Besides the borough of Leominster, the parish includes the townships of Brierley, Broadward, Chorlstrey, Eaton, Hennot, Hyde Ash, Ivington, Newtown, Stagbatch, Wharton, and Wintercott, with the new ecclesiastical district of St. John's, Ivington. It was anciently a place of great strength, bordering on the Welsh marches, and is said by Leland to have derived its name Leofminstre from a minster or monastery founded here about 658 by Merewald, the Saxon king of West Mercia, who had a castle or palace about half a mile to the E. of the town. In 777 it was taken by the Danes, assisted by the Welsh, who burnt the nunnery, and again in 1055 by the Welsh chieftains, who refortified the castle; but it was shortly after reduced by Harold, who stationed a garrison here.

At the time of the Domesday Survey the manor, with its appurtenances, belonged to Editha, queen of Edward the Confessor; and in the reign of William II. the fortifications were strengthened, to secure it against the incursions of the Welsh. In the reign of John the town, priory, and church were plundered and burnt by William de Braose, Lord of Brecknock. In 1187 Archbishop Baldwin and Giraldus the historian preached the crusade here in Merewald's nunnery, which had then become a college or priory, attached to Shaston and Reading abbeys.

In the reign of Henry IV. the town was in possession of Owain Glyndwr, after his victory over Mortimer, Earl of March, whom he took prisoner, and confined in a house in Church-street, now a stable. Upon the defeat of Glyndwr at Ivington Camp in 1404, it submitted to Prince Henry, afterwards Henry V.

In the next century the inhabitants took an active part in the establishment of Mary on the throne, defeating Lady Jane Grey's partisans at Cursneh Hill, for which service she granted them their first charter of incorporation, dated 28th March, 1553. By this charter the Court of Record, for recovery of debts under £100, which has been only recently discontinued, was constituted; power given to have a separate court of quarter sessions, a gaol, coroner, certain markets, annual fairs, and many other privileges, and lands. In the civil war of Charles I. the town was taken by Waller in 1643, but was retaken by Charles in 1645.

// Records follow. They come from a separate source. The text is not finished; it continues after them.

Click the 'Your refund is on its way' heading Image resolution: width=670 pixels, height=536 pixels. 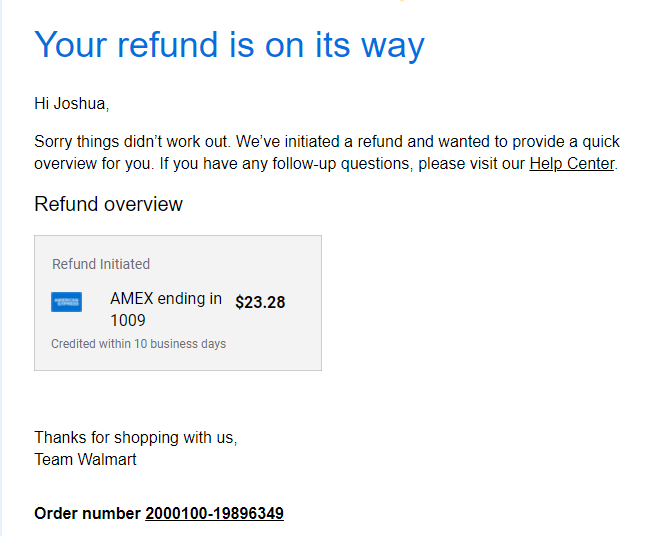click(229, 45)
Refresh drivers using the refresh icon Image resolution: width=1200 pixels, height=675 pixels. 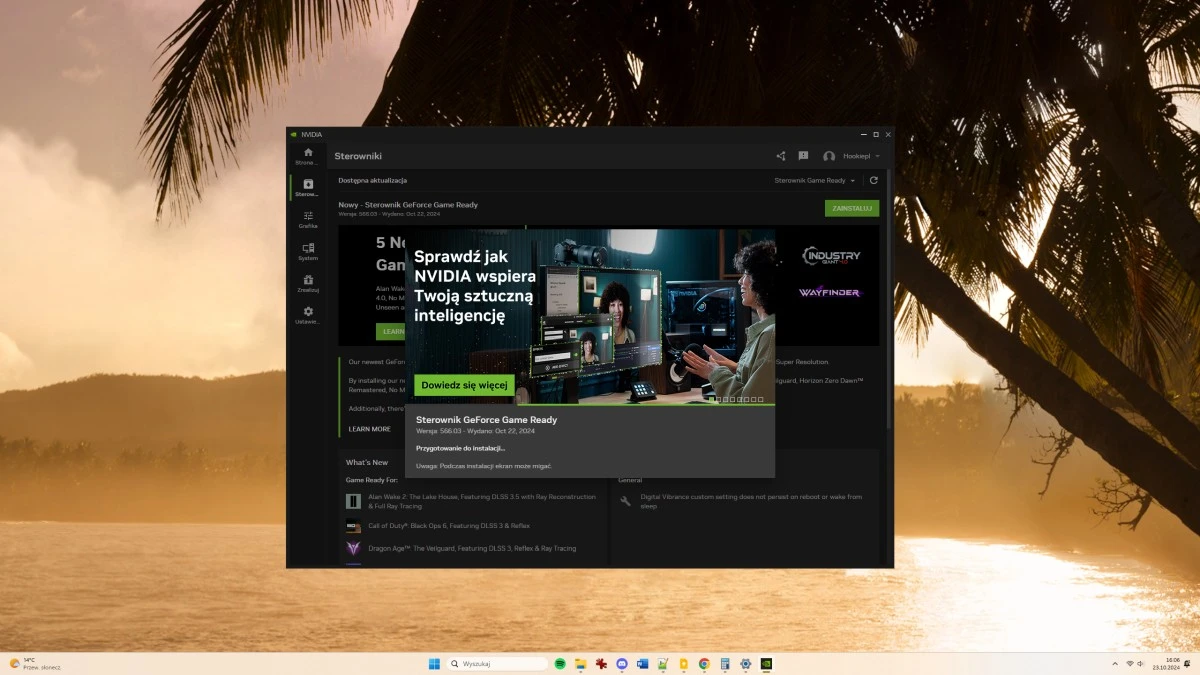874,180
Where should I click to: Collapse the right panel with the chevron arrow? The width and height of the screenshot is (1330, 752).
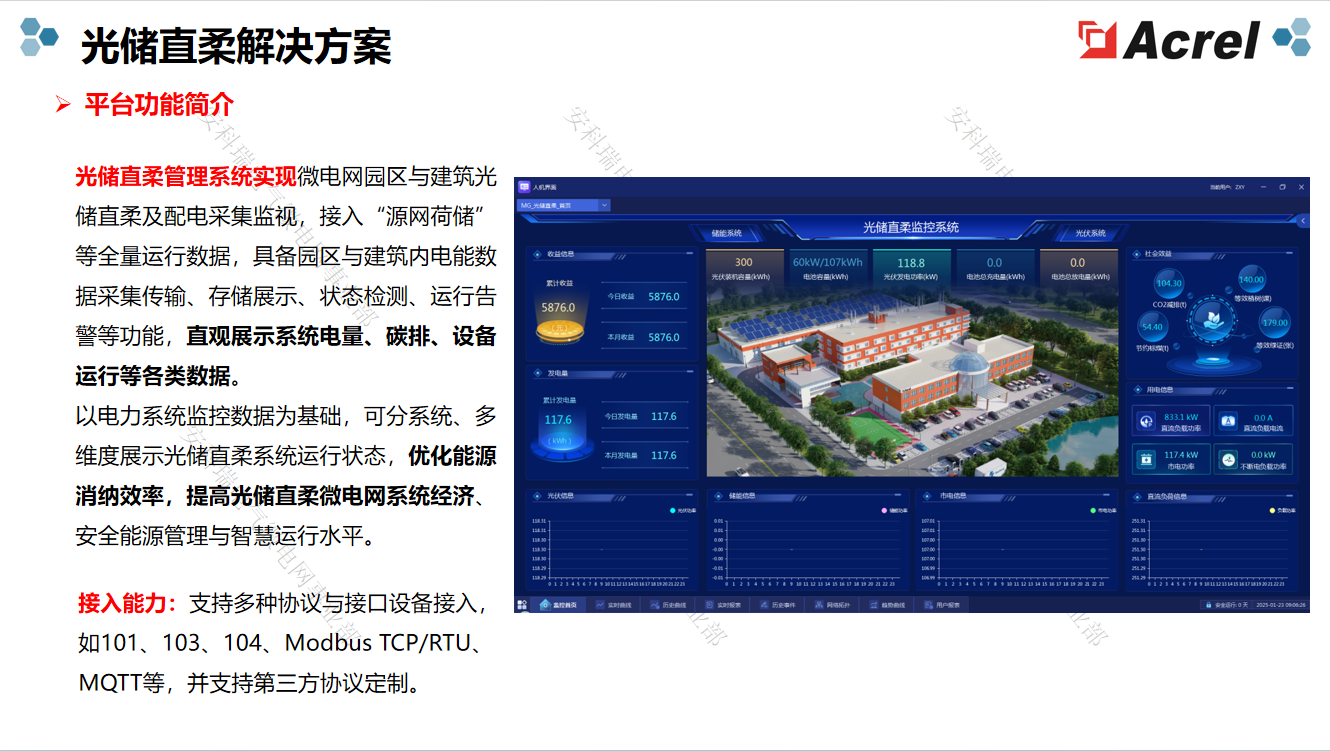(x=1302, y=221)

It has returned two members to parliament since the reign of Edward I.; and under the Reform Act its boundaries were enlarged, so as to include the whole of the parish. The population of the borough in 1851 was 5,214, and in 1861, 5,660. Under the Municipal Reform Act the town is governed by a mayor, 4 aldermen, and 12 common councilmen, with the style of "bailiffs and burgesses of the borough of Leominster". The acreage of the town is 1,150, but of the borough 9,290, with an income of £671. The town business is managed by commissioners for paving, lighting, and improving, who meet quarterly, and were appointed under the recent Act of Parliament, by which many important privileges were conferred.

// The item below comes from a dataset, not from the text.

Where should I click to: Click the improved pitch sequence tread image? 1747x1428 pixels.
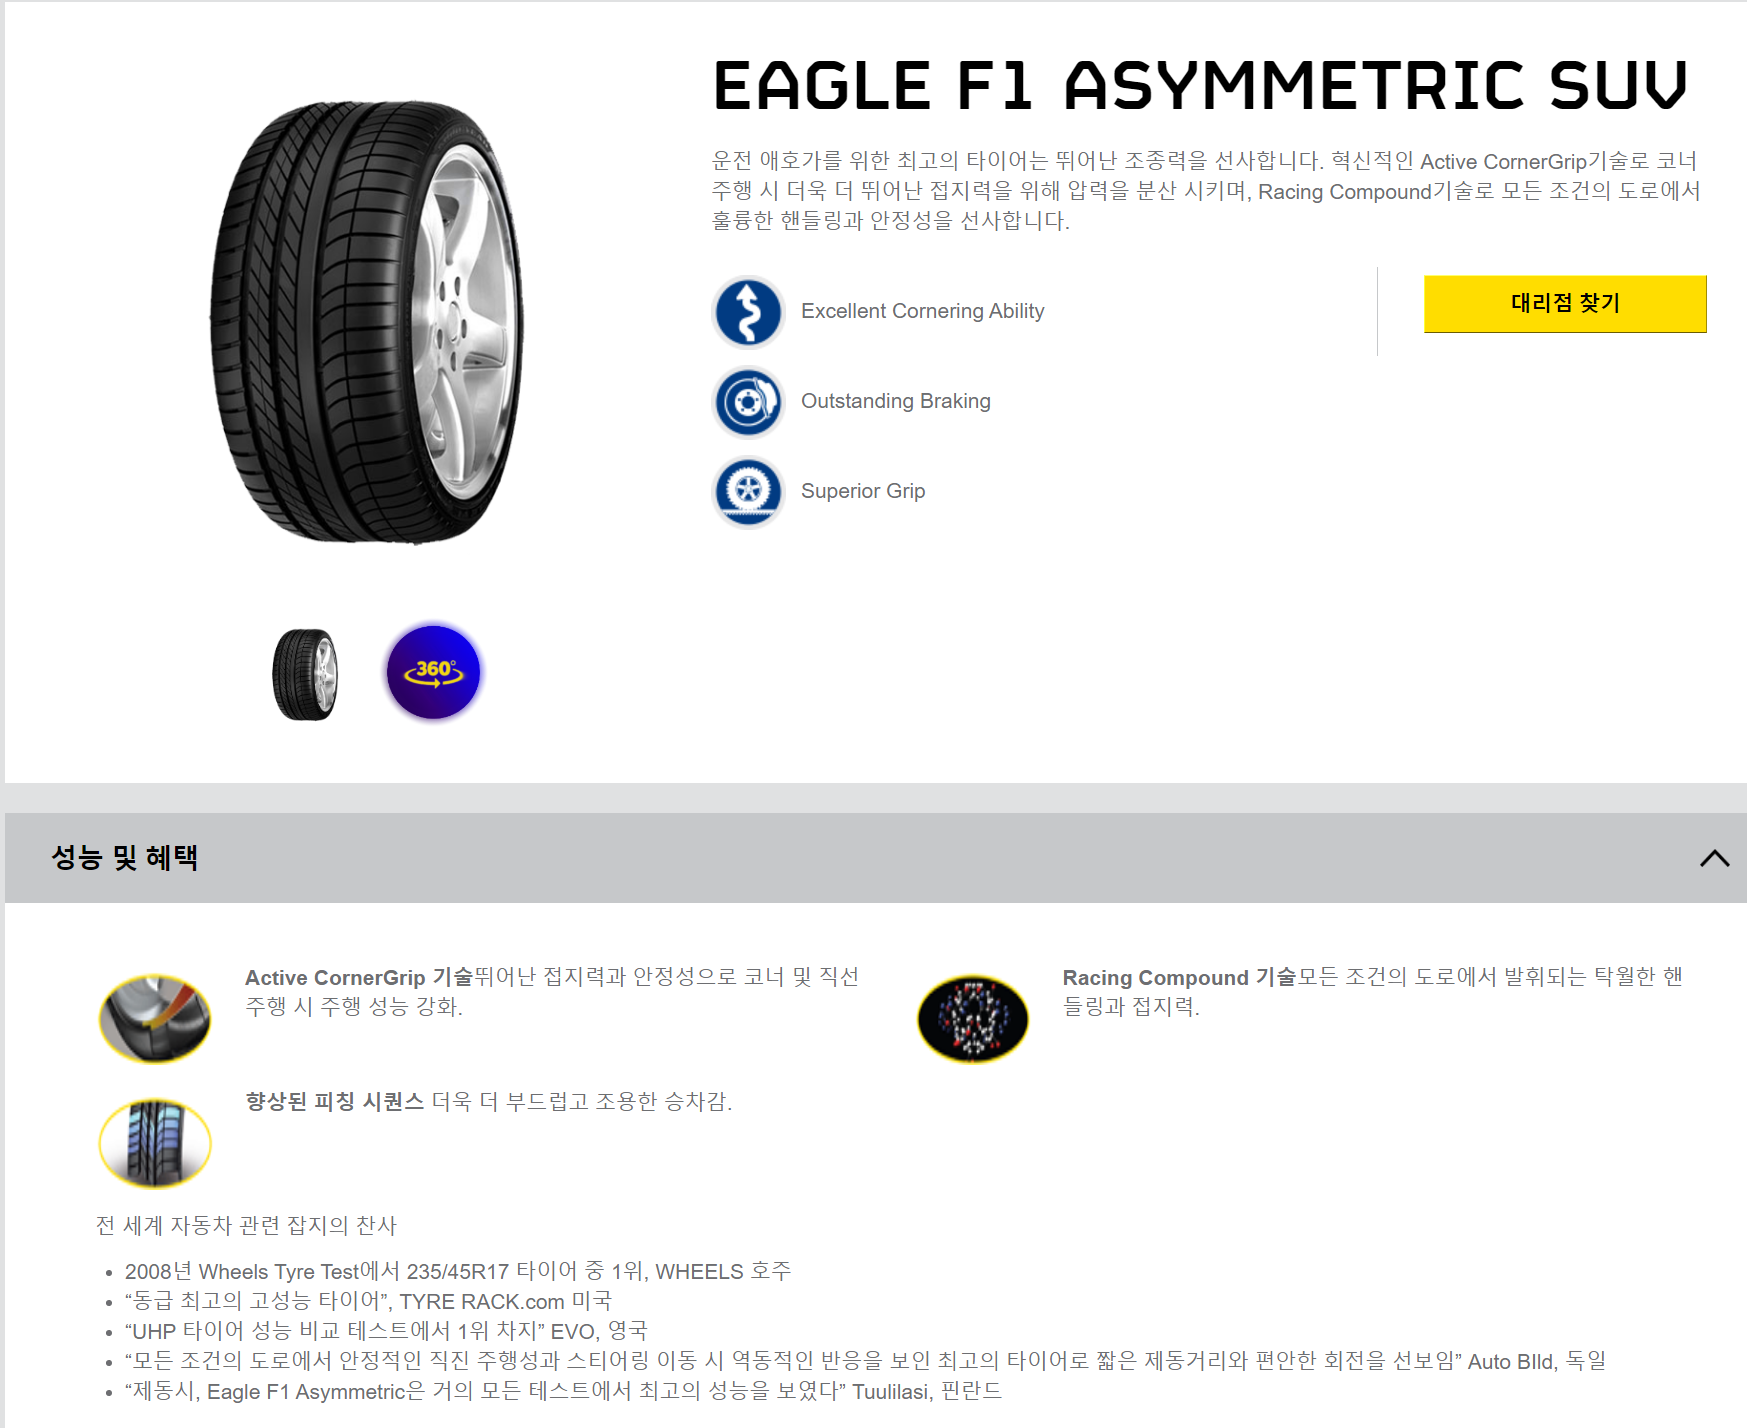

The borough magistrates, who exercise separate jurisdiction, meet at the townhall every Thursday; and the county justices for the lower division of the hundred of Wolphy hold petty sessions at the county police station every Friday. The new county court meets monthly, and has superseded the ancient Court of Record. It is a polling place for the election of knights for the shire, and the mayor is the returning officer for the borough.

The town consists of several spacious and well-paved streets, which are kept remarkably clean, and are lighted with gas. The shops are large and well supplied; and many of the private houses are handsome, some even fine specimens of Elizabethan domestic architecture, with their projecting fronts, supported by grotesquely carved brackets, heads, gable boards, &c. The new buildings are in general of a superior class, suited to the growing prosperity of the town, which has a thriving general trade, chiefly in agricultural produce, as corn, timber, wood, bark, cider, cattle, and sheep.

There are also a few trades carried on, as tanning, leather-dressing, wool-stapling, malting, flannel-weaving, brick-making, leather glove making, and coarse cloth manufacture, but these two last have declined. In the vicinity are several corn-mills, an oil-mill, and a printing-ink manufactory.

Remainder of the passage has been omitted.